Pico Magnetic Induction Kit
The Pico Magnetic Induction Kit provides a simple and effective method for students to investigate the concepts of Faraday’s laws of electromagnetic induction. A small bar magnet is dropped down the tube and, as it passes through the coil, an electromotive force (emf) is induced. The output pulse can be viewed using a Pico PC Oscilloscope, a DrDAQ Data Logger or most other types of digital storage oscilloscopes.
The Magnetic Induction Kit can be used to demonstrate electromagnetic induction, the direction of induced currents and variation of the size of induced emf with velocity. It can also be used as a student–based investigation, either with full instructions or as an open investigation where the students research the concepts.
English scientist Michael Faraday’s scientific work laid the foundations of all subsequent electro–technology. From his experiments came devices which led directly to the modern electric motor, generator and transformer. Faraday was also the greatest scientific lecturer of his day, and did much to publicise the great advances of nineteenth–century science and technology through his articles, correspondence and the Friday evening discourses which he established at the Royal Institution. The Royal Institution Christmas lectures for children, begun by Faraday, continue to this day.

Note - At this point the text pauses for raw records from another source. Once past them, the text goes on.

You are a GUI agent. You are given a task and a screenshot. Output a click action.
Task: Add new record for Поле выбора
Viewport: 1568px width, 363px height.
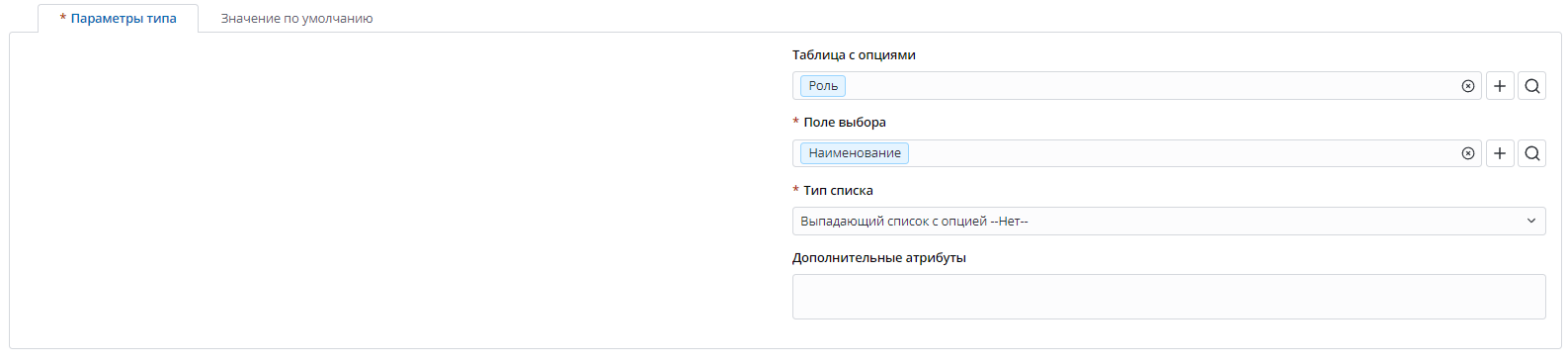click(x=1500, y=153)
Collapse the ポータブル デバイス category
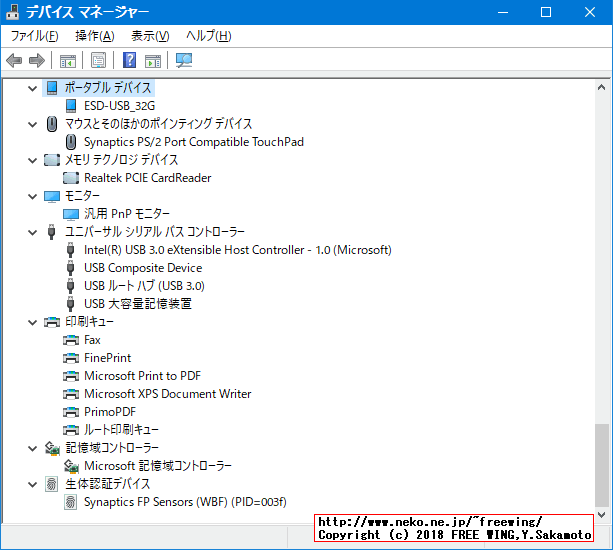613x550 pixels. pyautogui.click(x=33, y=88)
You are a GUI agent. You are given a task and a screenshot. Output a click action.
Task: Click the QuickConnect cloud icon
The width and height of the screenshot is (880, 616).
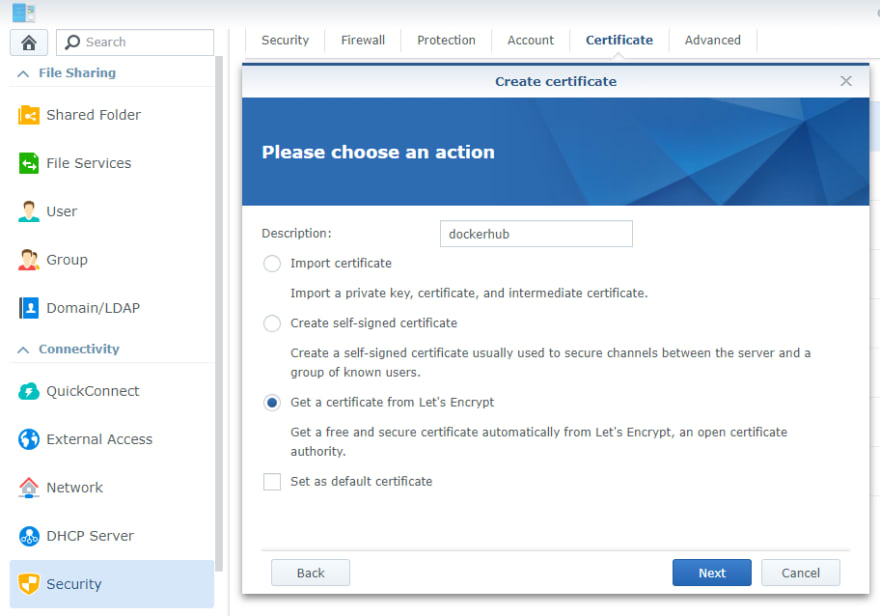[29, 391]

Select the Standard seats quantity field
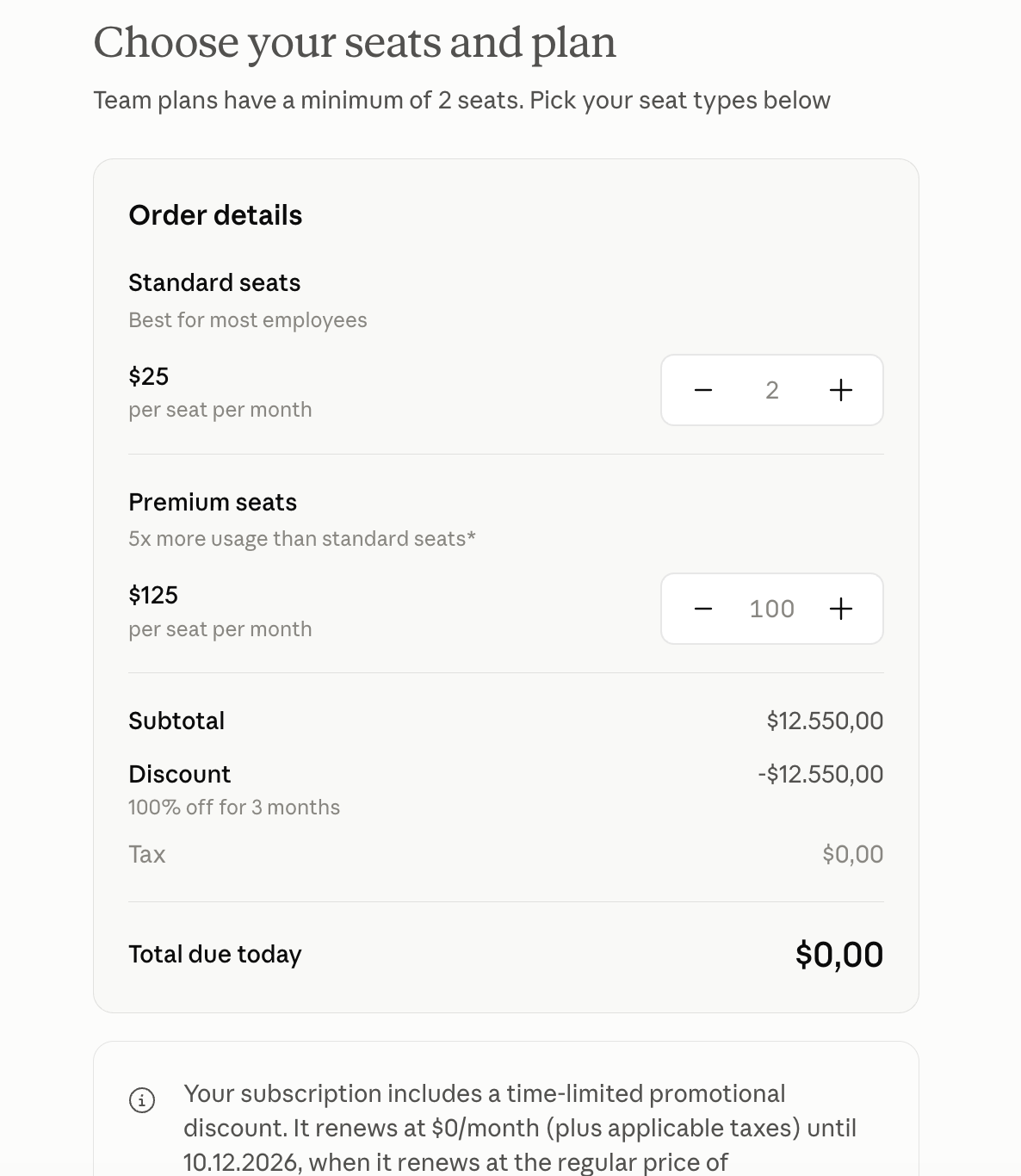point(772,390)
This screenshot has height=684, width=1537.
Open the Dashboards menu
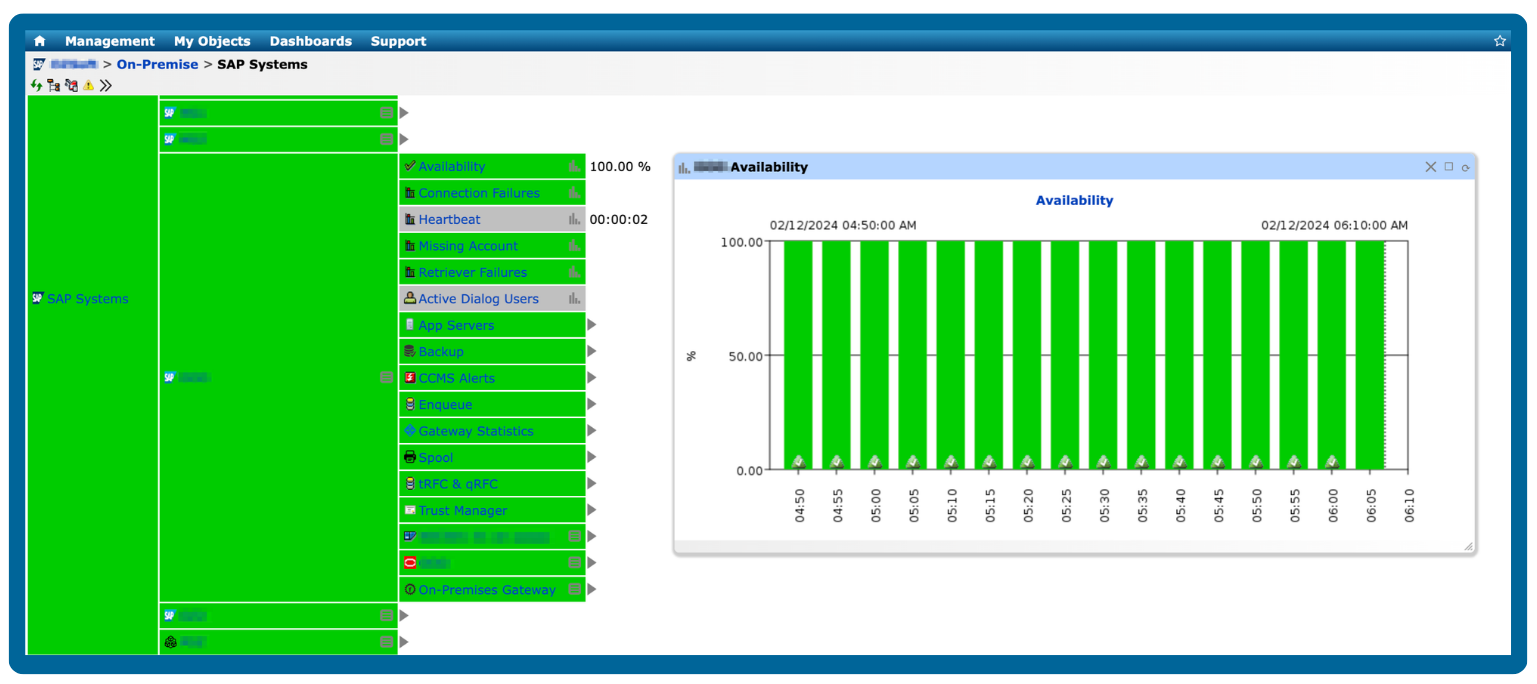(x=311, y=41)
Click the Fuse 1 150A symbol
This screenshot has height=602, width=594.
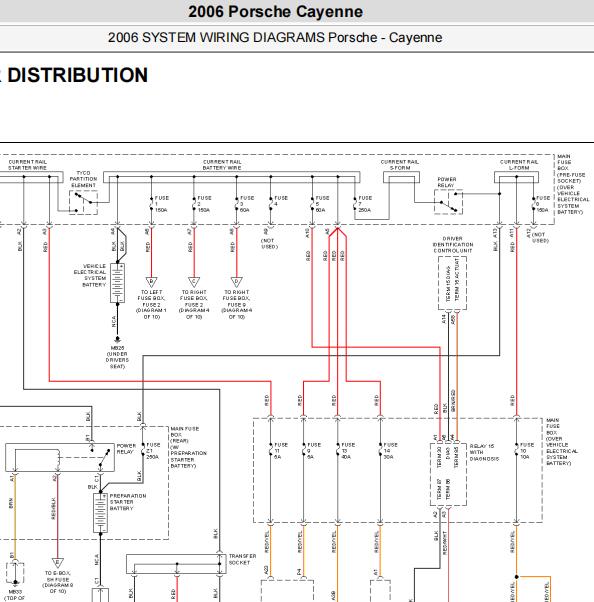point(152,204)
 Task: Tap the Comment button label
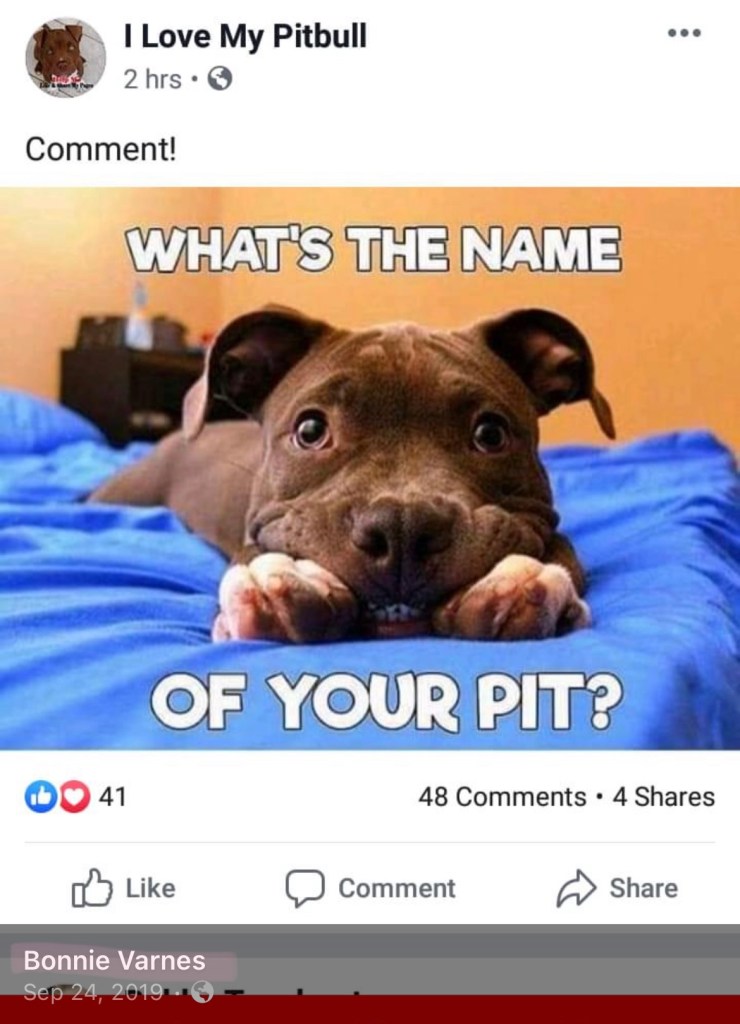(397, 888)
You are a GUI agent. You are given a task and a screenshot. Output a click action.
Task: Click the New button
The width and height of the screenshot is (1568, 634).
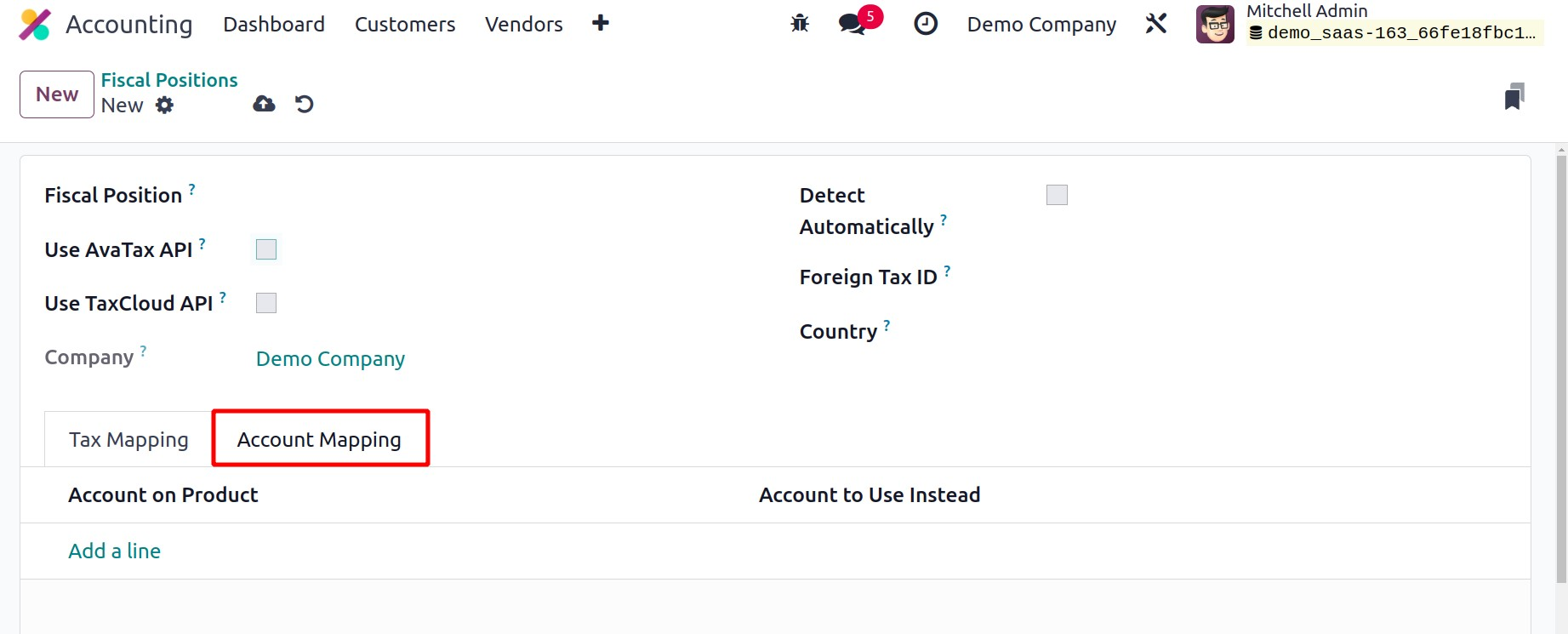pos(57,94)
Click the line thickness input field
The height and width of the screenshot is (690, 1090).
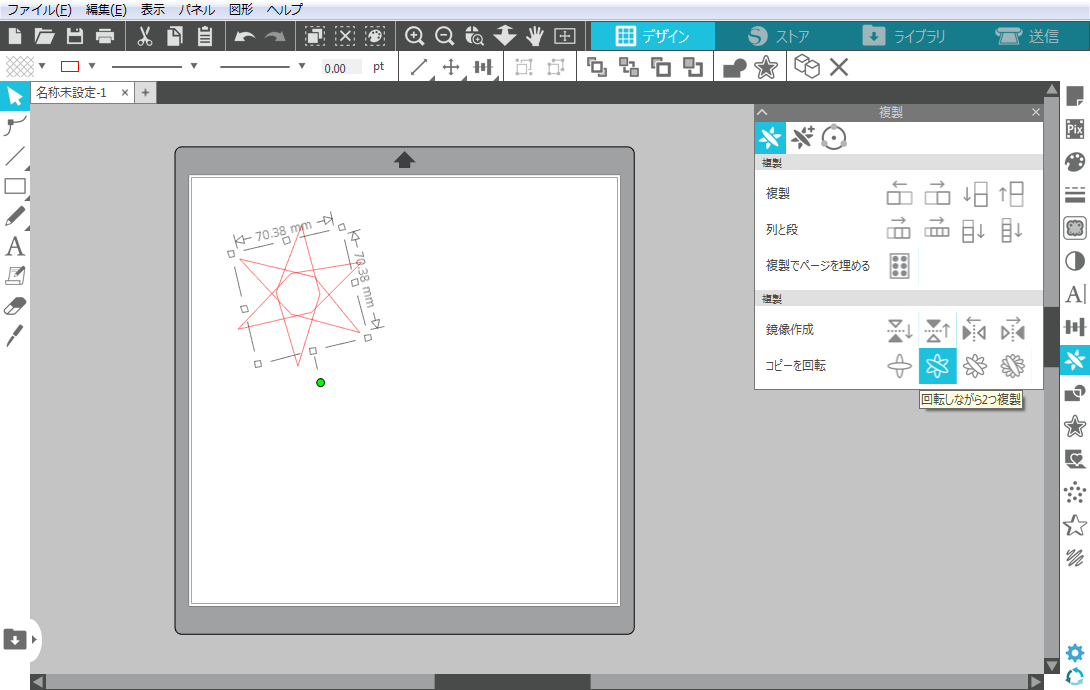[341, 68]
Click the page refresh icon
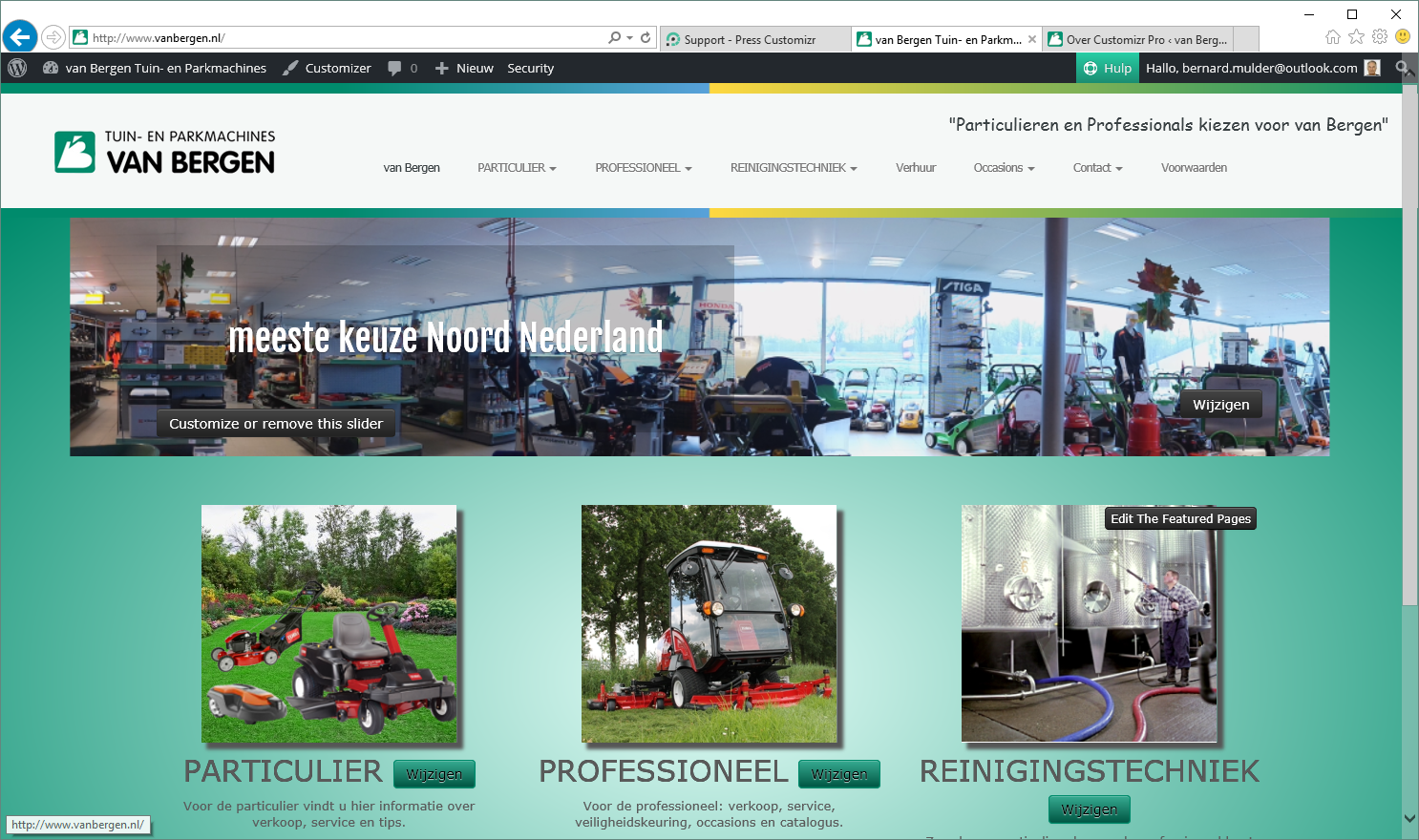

On 29th August 1831, using his “induction ring”, Faraday made one of his greatest discoveries — electromagnetic induction: the “induction” or generation of electricity in a wire by means of the electromagnetic effect of a current in another wire. The induction ring was the first electric transformer. In a second series of experiments in September he discovered magneto–electric induction: the production of a steady electric current. To do this, Faraday attached two wires through a sliding contact to a copper disc. By rotating the disc between the poles of a horseshoe magnet he obtained a continuous direct current. This was the first generator.
Faraday’s laws of electromagnetic induction state:
- A changing magnetic field induces an electromotive force in a conductor.
- The electromotive force is proportional to the rate of change of the field.
- The direction of the induced electromotive force depends on the orientation of the field.